**SHORT EXERCISE A:**
From the forum thread on Belgian-style Air Force berets, reproduce the passage starting with "## Big Foot" and going on through "JSR kit shop?".

**SOURCE DOCUMENT:**

# Airforce berets in Belgian style?



## hoist-monkey (5 Jan 2007)

I was wondering do they make Air force berets in the Belgian style?
I tried searching but couldn't find anything.


----------



## aesop081 (5 Jan 2007)

I've seen them online. I dont have the link here at home but i will get it from work tomorow


----------



## Shamrock (5 Jan 2007)

Do you mean with a silk instead of leather band?

Yes, my wife has one.  Don't know where she got it, somewhere in Borden.


----------



## gaspasser (5 Jan 2007)

I think you're thinking about an officer's beret which can be purchased online with points at Logitek or the QM.  
Librarian can help you with that part.  I don't think there's cash sales anymore.
Shamrock, very cool avatar.  You found it before I did...


----------



## Big Foot (5 Jan 2007)

BYT, they're talking about the aftermarket berets, not the one from Logistik. I've seen them all over the place, just not online. I can find army berets but not air force.


----------



## gaspasser (5 Jan 2007)

RMS kit shop have any?
JSR kit shop?

Just trying to help.


----------



## Bzzliteyr (5 Jan 2007)

They're made by Parkhurst aren't they?? Maybe check online for a website?


----------



## Inch (5 Jan 2007)

The Signals museum in Kingston is where I bought mine. It's the same band and material as my black one that I picked up at the RCR Kitshop in London years ago when I was in the militia.

You can even order them online from Kingston.
http://www.c-and-e-museum.org/MercuryShop/shopdisplayproducts.asp?id=20&cat=Service+Dress#


----------



## rwgill (5 Jan 2007)

You can also get them from www.joedrouin.com


----------



## TN2IC (21 Jan 2007)

I got one sitting here... I did try to get a blue uniform on my jump over... but they made me keep my greens... so I got this fancy beret sitting in my basement... still got the liner with no badges on it. Want it? PM moi then... I have no need for it...    ;D


Dumb Old TN2IC,
Out...


----------



## Bergeron 971 (22 Jan 2007)

joe drouin supplies ALOT of kit shops with them.


----------



## spud (22 Jan 2007)

rwgill said:
			
		

> You can also get them from www.joedrouin.com



Not 100% but the kit shop at CFSAL sells them as well me thinks. 


spud


----------



## geo (22 Jan 2007)

BYT Driver said:
			
		

> I think you're thinking about an officer's beret which can be purchased online with points at Logitek or the QM.

**SHORT EXERCISE B:**
Rewrite the listing below with every "pixels" swapped for "px", changing nothing else and leaving out the pictures.

**DATASET RECORDS:**
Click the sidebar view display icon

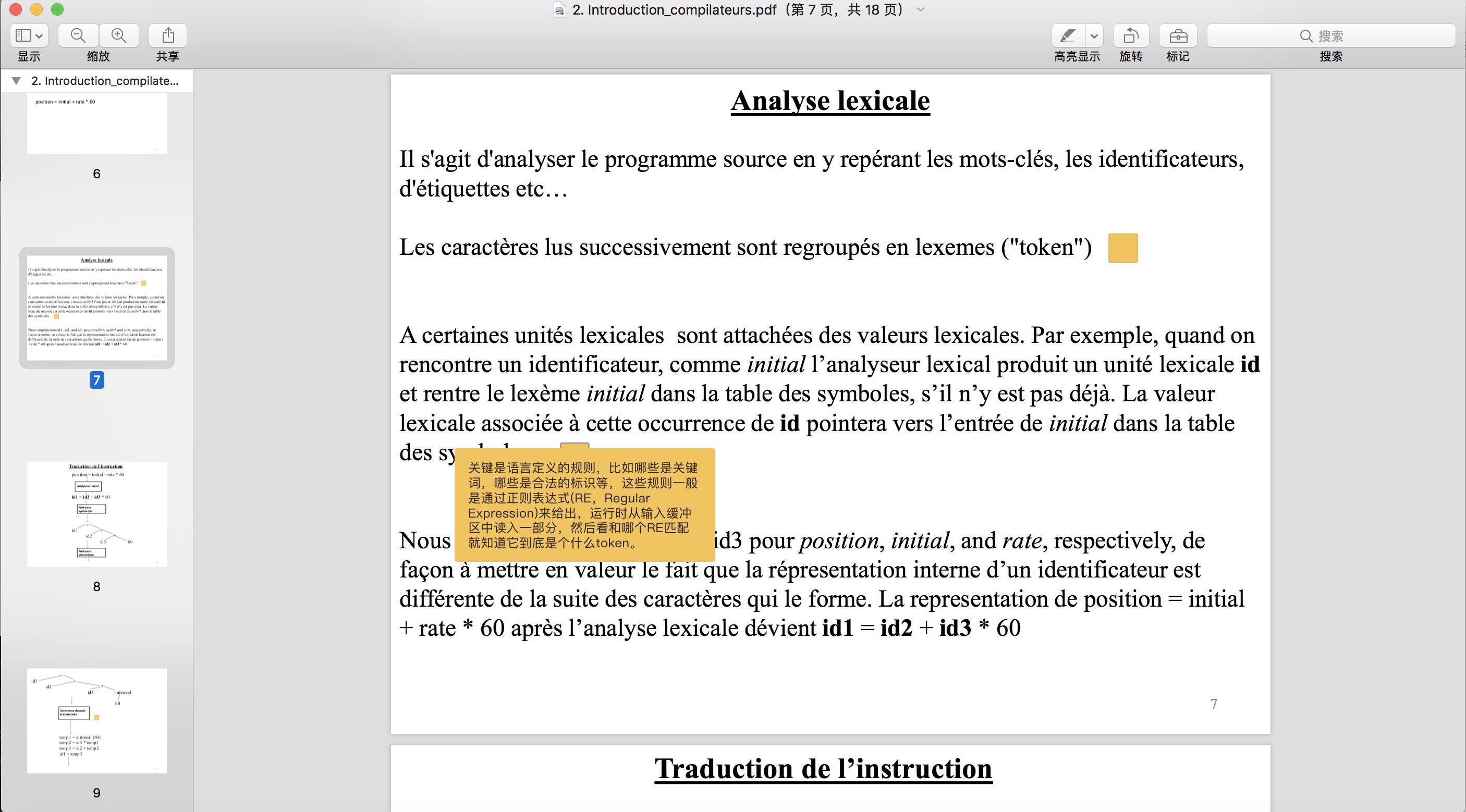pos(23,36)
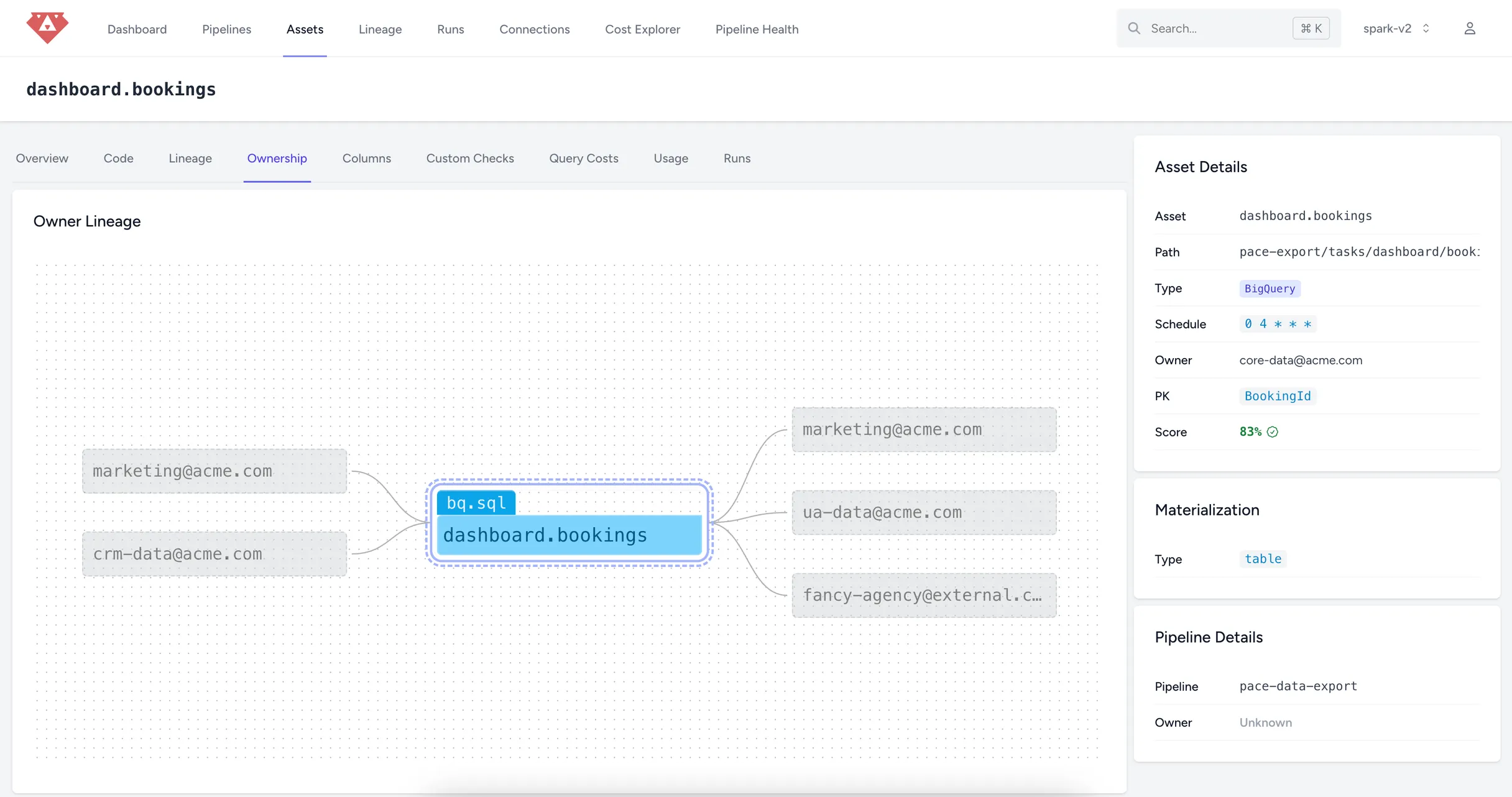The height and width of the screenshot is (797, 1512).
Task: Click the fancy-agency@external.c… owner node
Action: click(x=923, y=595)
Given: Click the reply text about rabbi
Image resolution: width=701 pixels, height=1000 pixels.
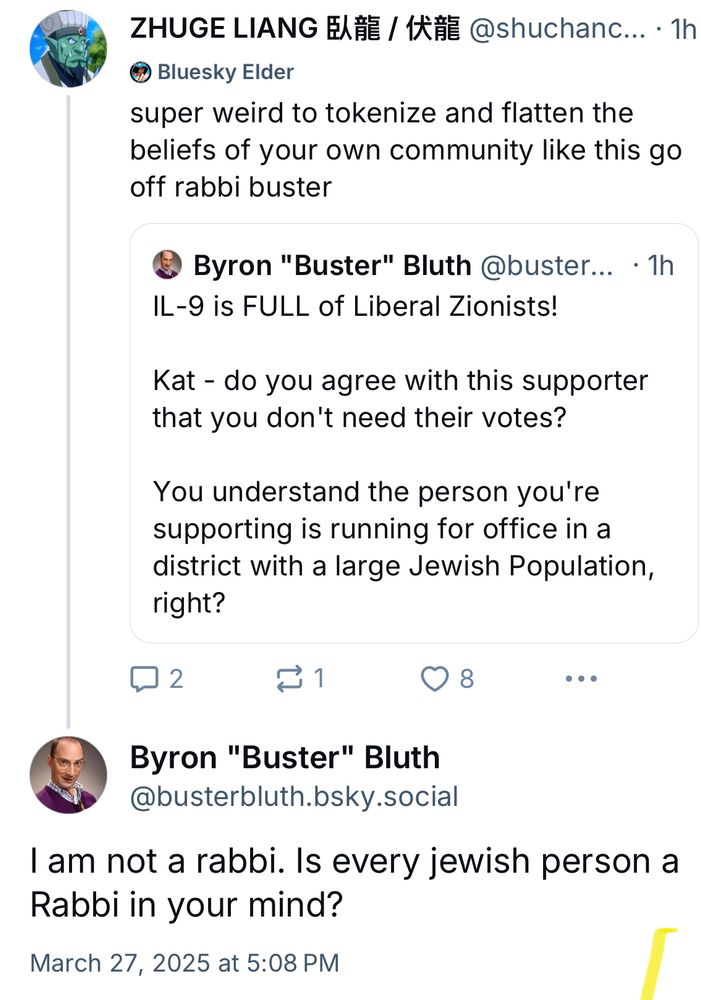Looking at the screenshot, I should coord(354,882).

**TASK OUTPUT A:**
## Big Foot (5 Jan 2007)

BYT, they're talking about the aftermarket berets, not the one from Logistik. I've seen them all over the place, just not online. I can find army berets but not air force.


----------



## gaspasser (5 Jan 2007)

RMS kit shop have any?
JSR kit shop?

**TASK OUTPUT B:**
Click the sidebar view display icon

pos(23,36)
The height and width of the screenshot is (797, 1512).
Task: Click the fancy-agency@external.c… owner node
Action: click(x=923, y=595)
Given: Click the reply text about rabbi
Image resolution: width=701 px, height=1000 px.
Looking at the screenshot, I should coord(354,882).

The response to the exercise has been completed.